__Excerpted data__.
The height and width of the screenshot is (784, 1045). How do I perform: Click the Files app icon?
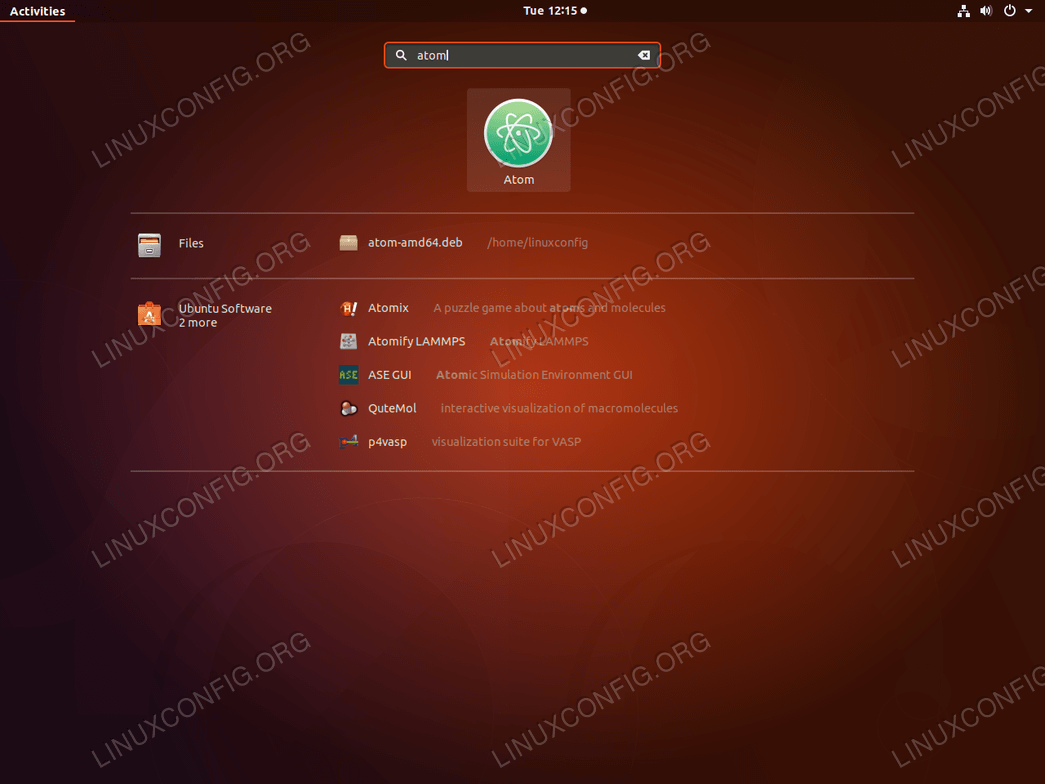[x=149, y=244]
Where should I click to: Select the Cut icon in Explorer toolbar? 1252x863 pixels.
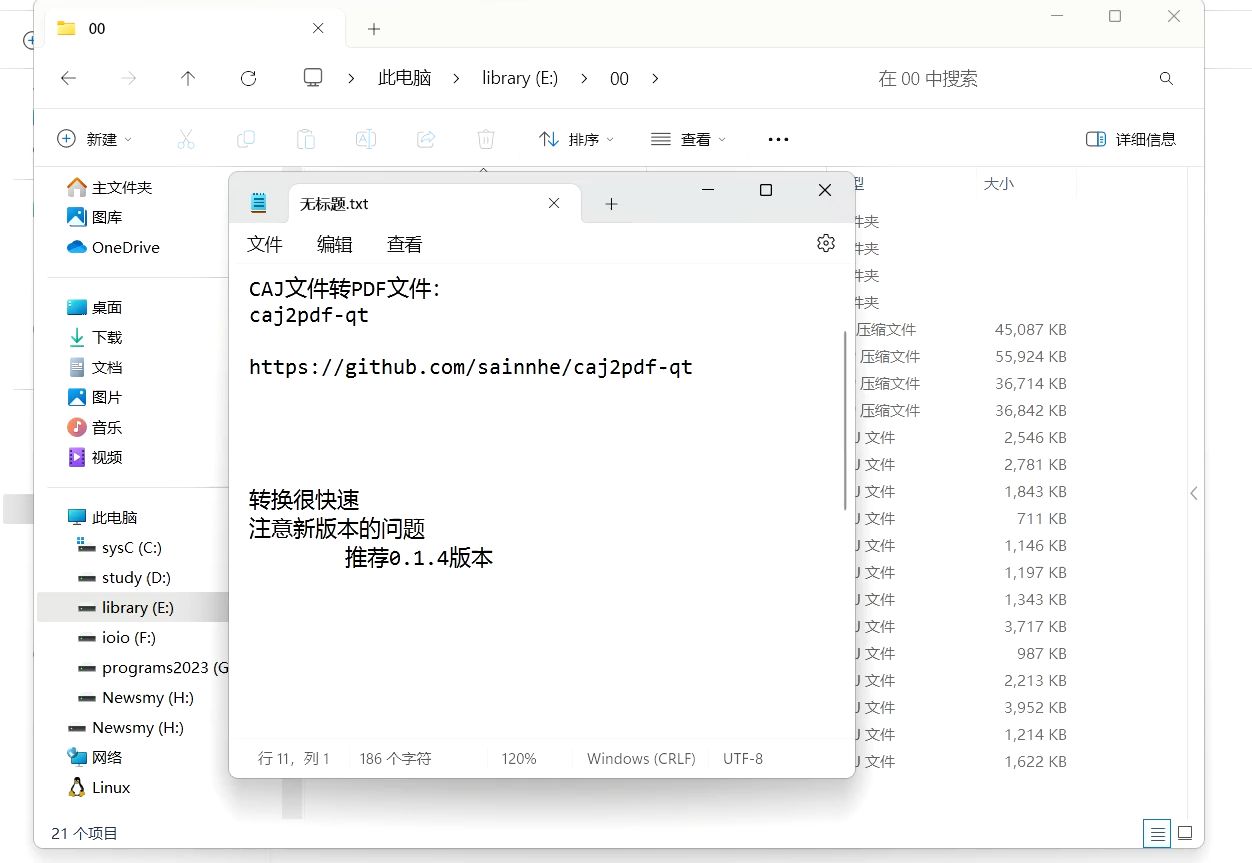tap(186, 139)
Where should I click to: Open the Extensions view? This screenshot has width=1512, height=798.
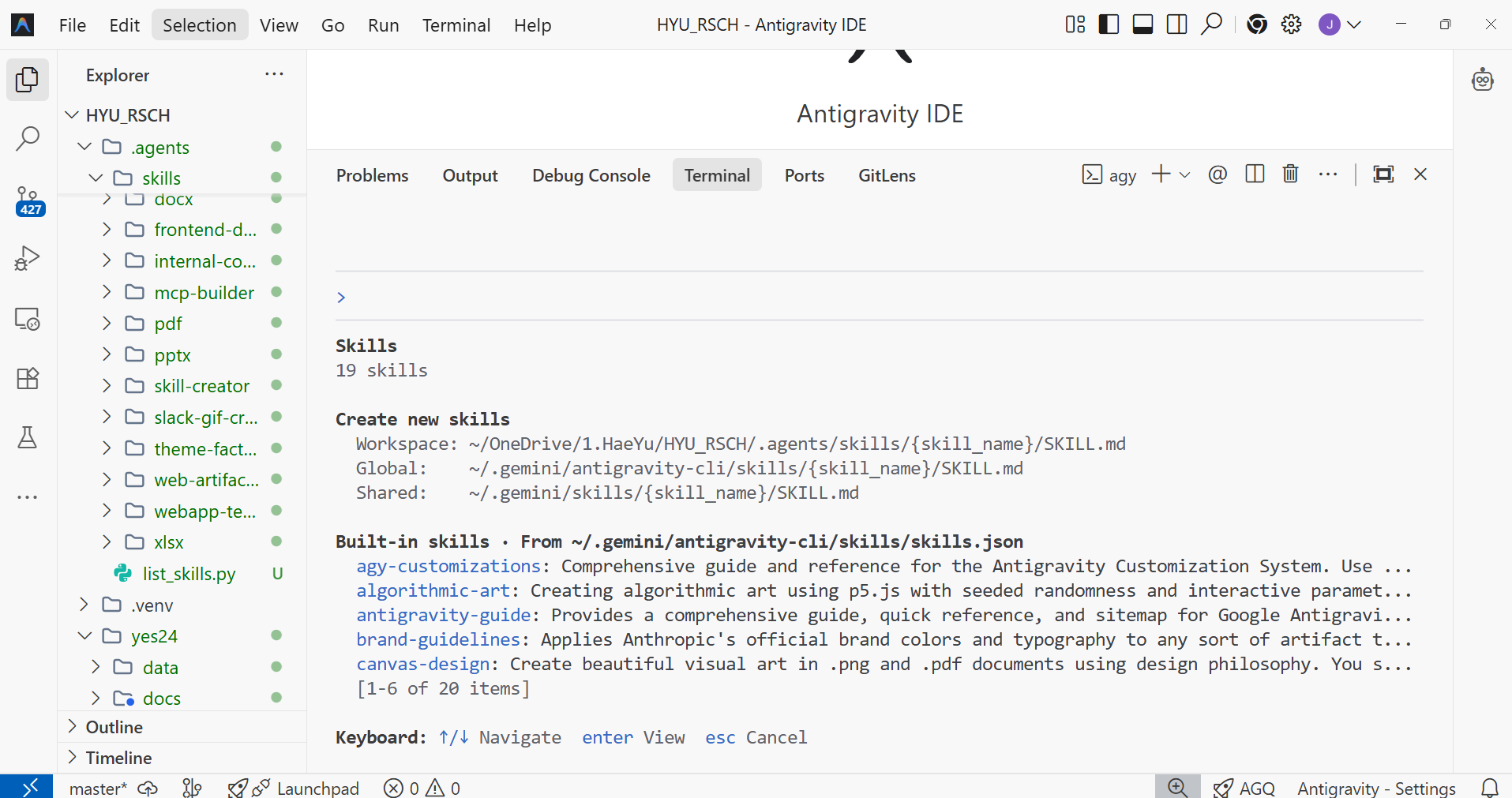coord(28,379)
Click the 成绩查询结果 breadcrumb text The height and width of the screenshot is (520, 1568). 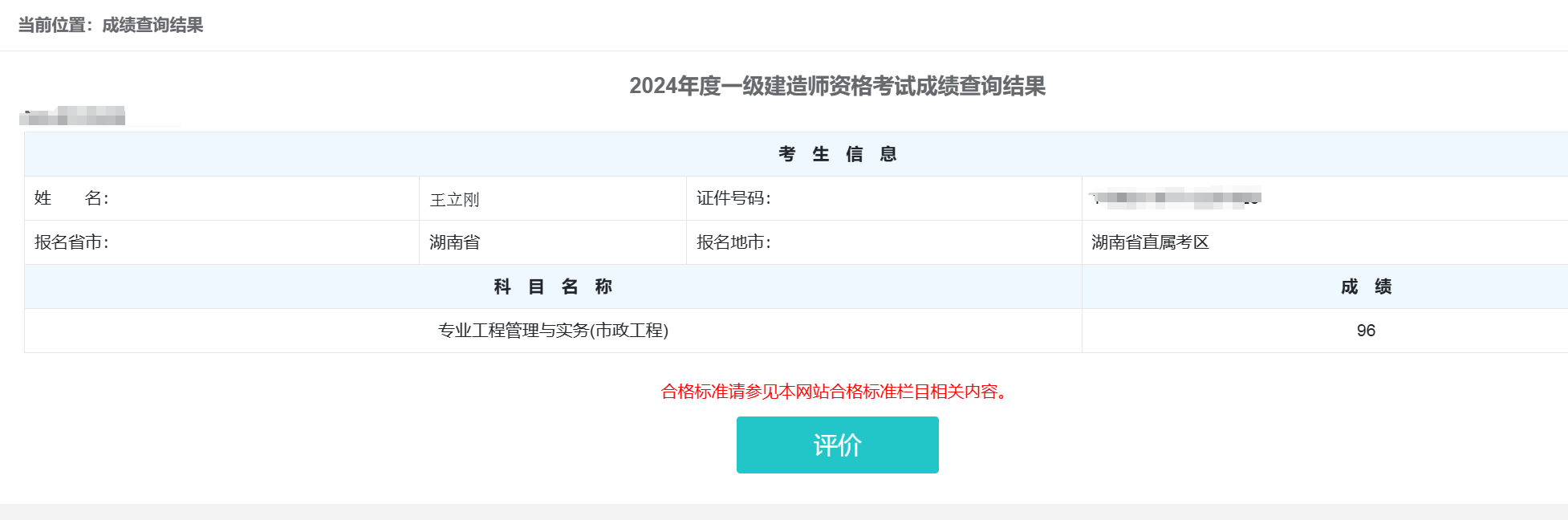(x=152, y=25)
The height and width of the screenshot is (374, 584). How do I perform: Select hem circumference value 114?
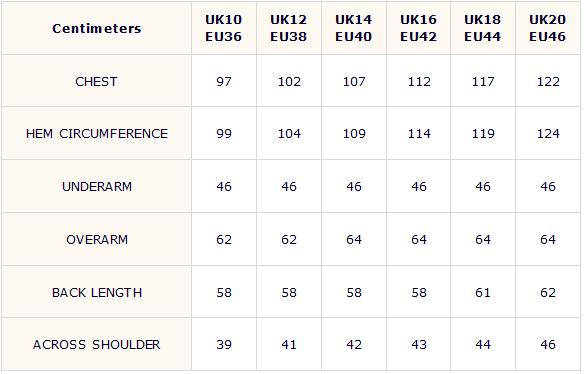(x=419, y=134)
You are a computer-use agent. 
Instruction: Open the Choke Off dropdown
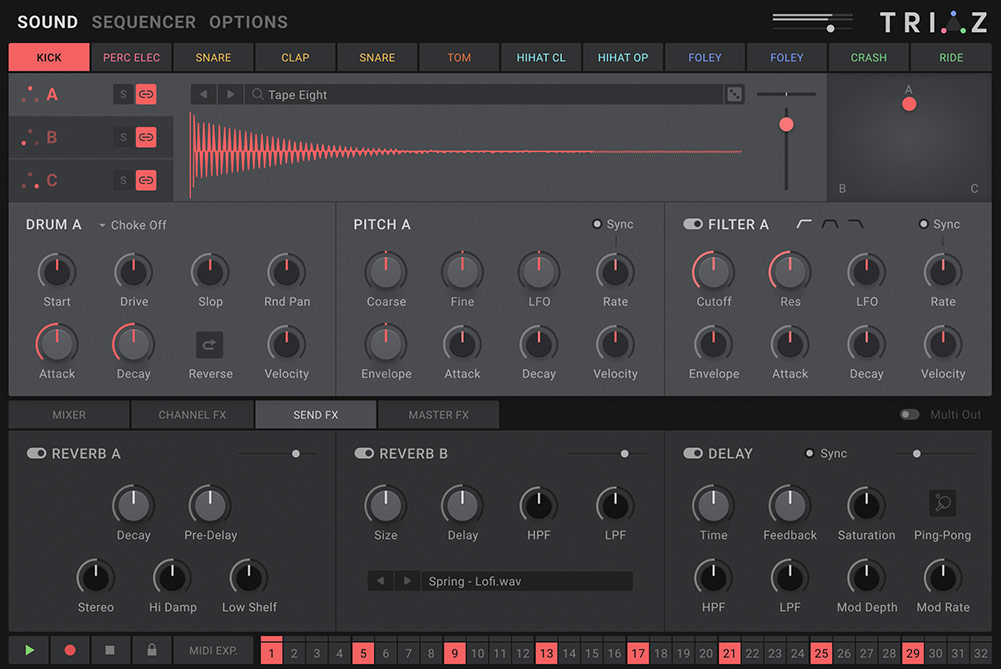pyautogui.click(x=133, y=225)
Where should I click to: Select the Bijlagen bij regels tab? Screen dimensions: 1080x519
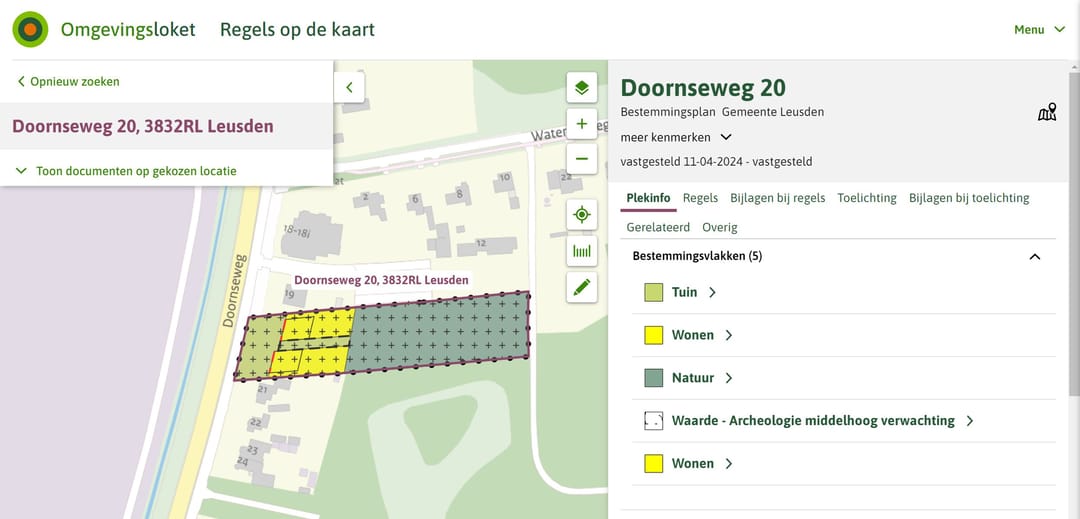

__Exercise aim__. Take the lines from the one holding "You are a computer-use agent." through the final line of the listing above and copy them exactly, both ends included, with no pictures.

__Your solution__.
You are a computer-use agent. 
Instruction: Open the Choke Off dropdown
pyautogui.click(x=133, y=225)
Where should I click to: Select the Bijlagen bij regels tab? Screen dimensions: 1080x519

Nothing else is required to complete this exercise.